The Smythe Collection of British Watercolour Paintings belonged to Archdeacon F.H.D. Smythe from Lewes, England. The art lover amassed a vast collection. From the 1950s he began donating his watercolours to British and New Zealand Art institutions. Te Papa possesses 339 of his paintings – usually safely stored away until needed.
Dr. Annika Sippel based her PHD thesis on the Smythe Collection. ‘Fluid Art’ refers to the versatile nature of Watercolours as illustrated by the sixteen works she has chosen for this exhibition. Four distinct groups make up this small, well- curated exhibition.
Image: J Jacob.
Victorian paintings with their nostalgic idealised depictions of everyday life lost favour by the 1900s. But the first four paintings reveal some fine technical details such as the short brush strokes in ‘Woman in a Cabbage Field’. George Kilburne’s ‘The River’ has many fine details. Red hues are seen in all four paintings
The sketching technique that was popular by the 1860s – for unfinished work by an artist – is the focus of the next group of paintings. Collectors were happy to buy these. Brabazon’s watercolour is Annika’s favourite here. James Aitkin’s street scene reveals a very modern approach.

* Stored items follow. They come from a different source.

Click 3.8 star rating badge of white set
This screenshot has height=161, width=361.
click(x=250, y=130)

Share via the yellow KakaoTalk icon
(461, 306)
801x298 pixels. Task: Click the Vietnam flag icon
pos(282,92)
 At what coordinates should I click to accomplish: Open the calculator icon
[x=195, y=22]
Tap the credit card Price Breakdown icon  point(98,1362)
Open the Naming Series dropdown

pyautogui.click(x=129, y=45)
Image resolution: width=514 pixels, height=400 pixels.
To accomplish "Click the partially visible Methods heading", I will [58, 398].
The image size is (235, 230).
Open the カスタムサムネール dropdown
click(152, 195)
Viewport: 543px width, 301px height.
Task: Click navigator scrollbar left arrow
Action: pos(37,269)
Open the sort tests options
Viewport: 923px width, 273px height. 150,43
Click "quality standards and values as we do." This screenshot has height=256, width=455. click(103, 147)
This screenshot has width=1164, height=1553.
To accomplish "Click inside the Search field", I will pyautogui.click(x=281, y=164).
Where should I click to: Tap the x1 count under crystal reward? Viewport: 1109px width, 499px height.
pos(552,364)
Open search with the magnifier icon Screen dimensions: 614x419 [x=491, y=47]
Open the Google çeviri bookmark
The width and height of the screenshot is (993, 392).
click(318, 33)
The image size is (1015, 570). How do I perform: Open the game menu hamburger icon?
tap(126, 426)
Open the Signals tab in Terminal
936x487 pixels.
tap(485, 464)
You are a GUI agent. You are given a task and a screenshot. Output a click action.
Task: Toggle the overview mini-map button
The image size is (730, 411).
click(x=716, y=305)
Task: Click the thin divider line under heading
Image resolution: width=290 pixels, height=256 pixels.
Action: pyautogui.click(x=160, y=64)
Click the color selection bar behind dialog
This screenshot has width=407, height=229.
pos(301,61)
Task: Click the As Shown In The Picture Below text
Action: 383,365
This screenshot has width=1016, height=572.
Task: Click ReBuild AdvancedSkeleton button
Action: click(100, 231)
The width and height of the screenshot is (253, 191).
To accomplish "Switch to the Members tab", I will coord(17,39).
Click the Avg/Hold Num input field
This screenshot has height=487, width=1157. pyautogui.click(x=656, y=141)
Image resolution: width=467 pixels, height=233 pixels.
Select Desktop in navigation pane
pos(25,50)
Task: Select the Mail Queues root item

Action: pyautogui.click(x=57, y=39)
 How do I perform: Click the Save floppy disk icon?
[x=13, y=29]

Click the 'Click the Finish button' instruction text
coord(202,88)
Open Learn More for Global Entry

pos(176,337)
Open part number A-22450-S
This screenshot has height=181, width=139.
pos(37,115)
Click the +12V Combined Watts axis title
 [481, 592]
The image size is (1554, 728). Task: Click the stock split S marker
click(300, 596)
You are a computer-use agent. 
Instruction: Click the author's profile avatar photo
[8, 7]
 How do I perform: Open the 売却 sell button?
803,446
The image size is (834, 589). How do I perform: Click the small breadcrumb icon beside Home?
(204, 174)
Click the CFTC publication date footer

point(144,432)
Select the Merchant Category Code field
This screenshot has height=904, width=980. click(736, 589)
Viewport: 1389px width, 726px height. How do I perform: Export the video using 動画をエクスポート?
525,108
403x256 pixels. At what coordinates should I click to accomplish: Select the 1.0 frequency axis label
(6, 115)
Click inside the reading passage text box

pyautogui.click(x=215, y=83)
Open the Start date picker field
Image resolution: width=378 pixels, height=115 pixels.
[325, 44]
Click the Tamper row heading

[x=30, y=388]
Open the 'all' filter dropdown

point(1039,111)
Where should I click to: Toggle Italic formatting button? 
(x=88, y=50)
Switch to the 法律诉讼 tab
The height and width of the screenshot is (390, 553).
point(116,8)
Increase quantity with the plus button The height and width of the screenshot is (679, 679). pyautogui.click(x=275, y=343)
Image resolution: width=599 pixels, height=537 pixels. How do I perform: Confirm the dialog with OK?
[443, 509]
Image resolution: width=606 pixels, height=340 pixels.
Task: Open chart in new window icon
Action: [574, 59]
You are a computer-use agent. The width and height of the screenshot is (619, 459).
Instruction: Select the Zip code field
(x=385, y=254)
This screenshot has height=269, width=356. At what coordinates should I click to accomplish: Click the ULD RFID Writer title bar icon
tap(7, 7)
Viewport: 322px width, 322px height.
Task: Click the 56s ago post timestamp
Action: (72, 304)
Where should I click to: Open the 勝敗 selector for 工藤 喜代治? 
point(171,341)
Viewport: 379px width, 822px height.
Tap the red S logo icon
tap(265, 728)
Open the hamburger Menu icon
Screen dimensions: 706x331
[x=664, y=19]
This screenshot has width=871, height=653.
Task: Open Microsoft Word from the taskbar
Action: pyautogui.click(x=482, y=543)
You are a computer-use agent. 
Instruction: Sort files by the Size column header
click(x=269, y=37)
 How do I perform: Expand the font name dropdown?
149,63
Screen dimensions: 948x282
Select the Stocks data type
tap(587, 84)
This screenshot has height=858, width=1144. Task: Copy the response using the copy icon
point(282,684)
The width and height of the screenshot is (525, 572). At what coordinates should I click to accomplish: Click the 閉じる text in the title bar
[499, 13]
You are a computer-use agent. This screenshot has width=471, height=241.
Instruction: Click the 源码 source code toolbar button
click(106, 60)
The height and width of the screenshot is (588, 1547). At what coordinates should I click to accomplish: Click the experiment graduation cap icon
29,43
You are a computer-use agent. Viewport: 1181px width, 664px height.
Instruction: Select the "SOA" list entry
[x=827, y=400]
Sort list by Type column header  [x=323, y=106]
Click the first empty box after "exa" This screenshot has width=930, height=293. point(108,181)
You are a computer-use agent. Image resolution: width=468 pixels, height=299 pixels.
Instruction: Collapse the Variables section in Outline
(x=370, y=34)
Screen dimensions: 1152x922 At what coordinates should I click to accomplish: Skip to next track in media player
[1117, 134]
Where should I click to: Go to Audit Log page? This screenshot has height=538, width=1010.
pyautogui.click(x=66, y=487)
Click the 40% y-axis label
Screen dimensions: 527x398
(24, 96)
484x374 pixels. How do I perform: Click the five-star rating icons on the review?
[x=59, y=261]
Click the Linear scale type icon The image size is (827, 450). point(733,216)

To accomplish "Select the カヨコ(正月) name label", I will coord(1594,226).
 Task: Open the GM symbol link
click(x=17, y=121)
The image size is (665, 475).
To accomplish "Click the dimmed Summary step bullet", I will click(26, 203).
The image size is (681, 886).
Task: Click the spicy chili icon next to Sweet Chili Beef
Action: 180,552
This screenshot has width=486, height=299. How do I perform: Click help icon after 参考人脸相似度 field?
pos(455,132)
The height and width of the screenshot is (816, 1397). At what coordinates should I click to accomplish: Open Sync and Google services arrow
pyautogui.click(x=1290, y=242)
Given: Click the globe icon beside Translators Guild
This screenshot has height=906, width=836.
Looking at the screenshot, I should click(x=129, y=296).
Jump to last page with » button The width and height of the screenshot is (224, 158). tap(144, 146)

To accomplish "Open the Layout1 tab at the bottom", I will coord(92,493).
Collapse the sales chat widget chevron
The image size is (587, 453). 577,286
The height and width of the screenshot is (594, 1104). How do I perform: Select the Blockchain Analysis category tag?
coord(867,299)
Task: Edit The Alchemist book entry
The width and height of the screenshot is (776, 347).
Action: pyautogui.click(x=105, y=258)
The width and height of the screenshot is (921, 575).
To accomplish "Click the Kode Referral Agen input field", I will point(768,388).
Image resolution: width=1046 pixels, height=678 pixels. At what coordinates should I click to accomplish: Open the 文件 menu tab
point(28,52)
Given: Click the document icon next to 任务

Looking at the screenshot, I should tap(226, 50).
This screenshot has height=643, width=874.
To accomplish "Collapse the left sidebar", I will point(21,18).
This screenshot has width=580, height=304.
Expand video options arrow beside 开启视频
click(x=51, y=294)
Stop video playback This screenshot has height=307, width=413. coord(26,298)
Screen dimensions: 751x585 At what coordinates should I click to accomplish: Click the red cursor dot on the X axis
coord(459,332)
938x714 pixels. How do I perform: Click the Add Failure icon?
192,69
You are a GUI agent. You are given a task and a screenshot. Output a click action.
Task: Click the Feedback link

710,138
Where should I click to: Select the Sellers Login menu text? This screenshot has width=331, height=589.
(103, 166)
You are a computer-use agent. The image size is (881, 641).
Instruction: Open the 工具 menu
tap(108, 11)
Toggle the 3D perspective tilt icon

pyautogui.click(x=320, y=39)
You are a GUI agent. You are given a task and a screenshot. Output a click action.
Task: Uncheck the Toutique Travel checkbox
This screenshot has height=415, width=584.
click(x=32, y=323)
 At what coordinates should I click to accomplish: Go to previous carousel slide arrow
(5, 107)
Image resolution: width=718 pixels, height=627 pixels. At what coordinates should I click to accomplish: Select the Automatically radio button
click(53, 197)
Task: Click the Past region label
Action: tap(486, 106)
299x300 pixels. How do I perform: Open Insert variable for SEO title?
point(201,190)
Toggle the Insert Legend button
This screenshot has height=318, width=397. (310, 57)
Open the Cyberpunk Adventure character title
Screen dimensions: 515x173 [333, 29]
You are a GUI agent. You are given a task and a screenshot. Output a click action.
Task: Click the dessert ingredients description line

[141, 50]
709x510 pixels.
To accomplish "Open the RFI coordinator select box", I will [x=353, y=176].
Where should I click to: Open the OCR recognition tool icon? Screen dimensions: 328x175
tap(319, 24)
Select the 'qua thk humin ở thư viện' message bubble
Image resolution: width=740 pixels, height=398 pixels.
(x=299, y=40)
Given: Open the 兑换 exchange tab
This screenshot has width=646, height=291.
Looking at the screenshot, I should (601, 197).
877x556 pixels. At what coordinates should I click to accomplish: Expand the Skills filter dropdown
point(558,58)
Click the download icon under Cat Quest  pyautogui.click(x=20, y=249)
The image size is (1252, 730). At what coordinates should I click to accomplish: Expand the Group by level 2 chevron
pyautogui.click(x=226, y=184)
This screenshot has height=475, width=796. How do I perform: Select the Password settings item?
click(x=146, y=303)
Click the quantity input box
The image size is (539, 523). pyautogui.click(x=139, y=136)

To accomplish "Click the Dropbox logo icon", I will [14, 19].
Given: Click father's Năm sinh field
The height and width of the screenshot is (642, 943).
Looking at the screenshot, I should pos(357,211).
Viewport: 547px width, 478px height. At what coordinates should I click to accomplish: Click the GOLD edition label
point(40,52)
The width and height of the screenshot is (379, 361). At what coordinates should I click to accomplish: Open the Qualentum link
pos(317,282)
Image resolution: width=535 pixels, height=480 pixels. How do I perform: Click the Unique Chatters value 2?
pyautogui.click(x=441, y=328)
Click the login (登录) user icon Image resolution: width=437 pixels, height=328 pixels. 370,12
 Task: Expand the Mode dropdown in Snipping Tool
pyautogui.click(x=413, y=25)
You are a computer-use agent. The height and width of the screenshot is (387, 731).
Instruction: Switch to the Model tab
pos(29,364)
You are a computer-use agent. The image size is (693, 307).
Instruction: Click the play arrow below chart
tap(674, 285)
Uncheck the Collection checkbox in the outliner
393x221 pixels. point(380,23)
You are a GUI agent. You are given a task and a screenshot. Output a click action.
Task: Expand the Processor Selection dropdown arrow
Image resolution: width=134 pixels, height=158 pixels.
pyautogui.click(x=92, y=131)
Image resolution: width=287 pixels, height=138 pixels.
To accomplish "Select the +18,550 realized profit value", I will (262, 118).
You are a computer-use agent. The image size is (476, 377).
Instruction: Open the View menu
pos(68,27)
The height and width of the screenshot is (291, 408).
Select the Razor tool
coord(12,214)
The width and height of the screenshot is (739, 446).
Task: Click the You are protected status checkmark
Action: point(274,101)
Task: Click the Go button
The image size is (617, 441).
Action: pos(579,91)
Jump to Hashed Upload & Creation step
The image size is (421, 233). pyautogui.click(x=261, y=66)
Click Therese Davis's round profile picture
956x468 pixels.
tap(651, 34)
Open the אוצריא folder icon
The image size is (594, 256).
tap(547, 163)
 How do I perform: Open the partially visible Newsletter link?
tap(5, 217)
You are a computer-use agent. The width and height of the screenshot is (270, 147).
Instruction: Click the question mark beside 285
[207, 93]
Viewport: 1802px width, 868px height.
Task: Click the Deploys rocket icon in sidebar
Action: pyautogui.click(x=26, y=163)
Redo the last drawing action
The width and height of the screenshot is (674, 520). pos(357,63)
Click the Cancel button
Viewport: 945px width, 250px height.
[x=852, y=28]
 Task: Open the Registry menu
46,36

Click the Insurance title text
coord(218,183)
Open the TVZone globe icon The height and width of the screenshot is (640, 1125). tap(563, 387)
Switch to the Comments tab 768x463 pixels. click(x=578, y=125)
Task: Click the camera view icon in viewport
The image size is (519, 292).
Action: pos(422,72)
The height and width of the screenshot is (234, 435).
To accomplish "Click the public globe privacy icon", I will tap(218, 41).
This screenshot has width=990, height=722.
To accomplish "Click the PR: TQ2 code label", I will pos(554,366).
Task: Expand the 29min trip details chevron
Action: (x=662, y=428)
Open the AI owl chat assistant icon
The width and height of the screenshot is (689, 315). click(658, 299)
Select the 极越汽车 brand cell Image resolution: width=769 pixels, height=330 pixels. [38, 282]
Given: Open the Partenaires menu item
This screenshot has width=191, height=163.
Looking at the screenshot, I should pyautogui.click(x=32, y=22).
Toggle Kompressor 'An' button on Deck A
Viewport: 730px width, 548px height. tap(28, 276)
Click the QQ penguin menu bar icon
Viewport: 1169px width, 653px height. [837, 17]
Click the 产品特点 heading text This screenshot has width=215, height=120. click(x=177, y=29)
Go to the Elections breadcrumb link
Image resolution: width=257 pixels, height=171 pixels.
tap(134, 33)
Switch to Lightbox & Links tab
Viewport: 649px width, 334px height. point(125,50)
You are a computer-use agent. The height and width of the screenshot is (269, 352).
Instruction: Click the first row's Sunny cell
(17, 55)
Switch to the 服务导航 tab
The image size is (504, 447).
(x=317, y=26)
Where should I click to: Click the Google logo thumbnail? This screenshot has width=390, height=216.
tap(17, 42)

Women began to earn respect instead of being dismissed as inferior artists. By 1900 some were able to make a living from their art – e.g. Eliza Sharpe’s Minatures and Kate Greenaway for her illustrations for books – ‘Under the Window’ is from a children’s book.
The final four works show the utilitarian purpose for watercolours: the collaboration with other artists to create designs for products like textiles, stained glass creations and pottery. Rossetti’s design for a stained glass window is striking – brown ink with a wash. Strong colours appear in Walter Crane’s costume design – watercolour on paper.
Annika’s knowledge of her subject, her enthusiasm and obvious affection for the Smythe collection shone through. There was warm applause at the end of the floor talk and many questions and positive comments. It was definitely an enjoyable and enlightening event. I certainly learnt much about Watercolours.